Text provided =
§ §

It said, too, that Grjasnowa's "writing illuminates the ironic, often humorous, dichotomy faced by a generation that has adapted so well to the process of immigration; having honed the art of survival, mastering the nuances of language, cultural and ethnic identity--but still, in so many ways, unable to truly feel at home anywhere. With indelible storytelling, wit, and insight, this fresh new voice grapples with the fluidity of nationality and identity in the increasingly global 21st century, and of the timeless struggle to make human connections, granting a bittersweet quality to her story."

Olga Grjasnowa was born in 1984 in Baku, Azerbaijan, grew up in the Caucasus, and has spent extended periods in Poland, Russia and Israel. She moved to Germany at age 12 and is a graduate of the German Institute for Literature/Creative Writing in Leipzig. In 2010, she won the Dramatist Prize of the Wiener Wortstätten for her debut play, Mitfühlende Deutsche (Compassionate Germans). She is currently studying dance science at the Berlin Free University.

§ §

Raw data =
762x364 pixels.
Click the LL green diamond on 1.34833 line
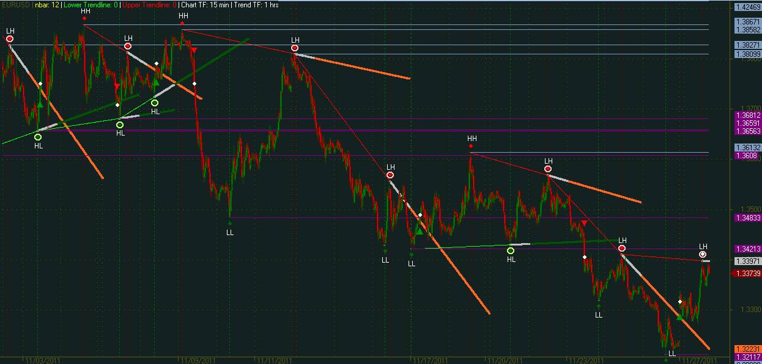229,223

§ §

Work instruction 1 =
Answer from the passage on Olga Grjasnowa:
(a) In what year and in what city was she born?
(b) At what age did she move to Germany?
(c) What quality does the quoted praise say her storytelling grants her story?
Work instruction 2 = Retype the stretch of the passage on Olga Grjasnowa from "Olga Grjasnowa was" through "Berlin Free University.".
You won't need the listing.

Final answer 1 =
(a) 1984, in Baku, Azerbaijan.
(b) At age 12.
(c) A bittersweet quality.

Final answer 2 =
Olga Grjasnowa was born in 1984 in Baku, Azerbaijan, grew up in the Caucasus, and has spent extended periods in Poland, Russia and Israel. She moved to Germany at age 12 and is a graduate of the German Institute for Literature/Creative Writing in Leipzig. In 2010, she won the Dramatist Prize of the Wiener Wortstätten for her debut play, Mitfühlende Deutsche (Compassionate Germans). She is currently studying dance science at the Berlin Free University.